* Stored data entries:
+---+
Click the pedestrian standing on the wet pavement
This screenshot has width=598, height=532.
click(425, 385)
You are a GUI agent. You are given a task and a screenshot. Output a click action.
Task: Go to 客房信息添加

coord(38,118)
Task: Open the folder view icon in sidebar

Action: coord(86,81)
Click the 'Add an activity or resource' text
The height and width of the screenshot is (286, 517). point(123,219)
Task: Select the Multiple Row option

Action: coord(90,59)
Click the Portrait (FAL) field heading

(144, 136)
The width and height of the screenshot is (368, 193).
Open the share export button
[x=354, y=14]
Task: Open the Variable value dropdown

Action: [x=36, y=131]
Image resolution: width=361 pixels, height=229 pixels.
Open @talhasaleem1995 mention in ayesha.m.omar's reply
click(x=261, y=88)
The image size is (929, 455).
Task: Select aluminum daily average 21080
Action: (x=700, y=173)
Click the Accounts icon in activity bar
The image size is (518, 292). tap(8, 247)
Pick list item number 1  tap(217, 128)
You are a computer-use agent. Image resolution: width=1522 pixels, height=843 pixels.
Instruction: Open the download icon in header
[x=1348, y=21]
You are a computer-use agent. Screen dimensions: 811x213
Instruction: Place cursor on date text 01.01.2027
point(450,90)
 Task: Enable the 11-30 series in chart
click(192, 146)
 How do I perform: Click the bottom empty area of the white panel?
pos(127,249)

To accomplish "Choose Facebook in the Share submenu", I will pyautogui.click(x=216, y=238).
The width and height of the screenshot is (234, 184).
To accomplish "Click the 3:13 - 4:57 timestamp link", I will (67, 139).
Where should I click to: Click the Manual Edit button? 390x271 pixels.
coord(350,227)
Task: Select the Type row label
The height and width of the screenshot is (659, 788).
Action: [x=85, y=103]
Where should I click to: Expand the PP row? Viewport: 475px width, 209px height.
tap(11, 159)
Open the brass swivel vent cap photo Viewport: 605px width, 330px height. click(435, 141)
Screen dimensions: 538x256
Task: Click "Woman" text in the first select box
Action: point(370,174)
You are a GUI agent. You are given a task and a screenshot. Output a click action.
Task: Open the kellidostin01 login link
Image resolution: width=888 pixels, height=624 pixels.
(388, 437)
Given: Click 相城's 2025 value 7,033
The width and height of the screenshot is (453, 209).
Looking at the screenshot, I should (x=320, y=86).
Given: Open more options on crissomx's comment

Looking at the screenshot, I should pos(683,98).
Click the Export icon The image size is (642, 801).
+---+
* Exercise description:
In the entries above, how many lines include the word "computer"? Only the number should be given.

* Solution to the problem:
2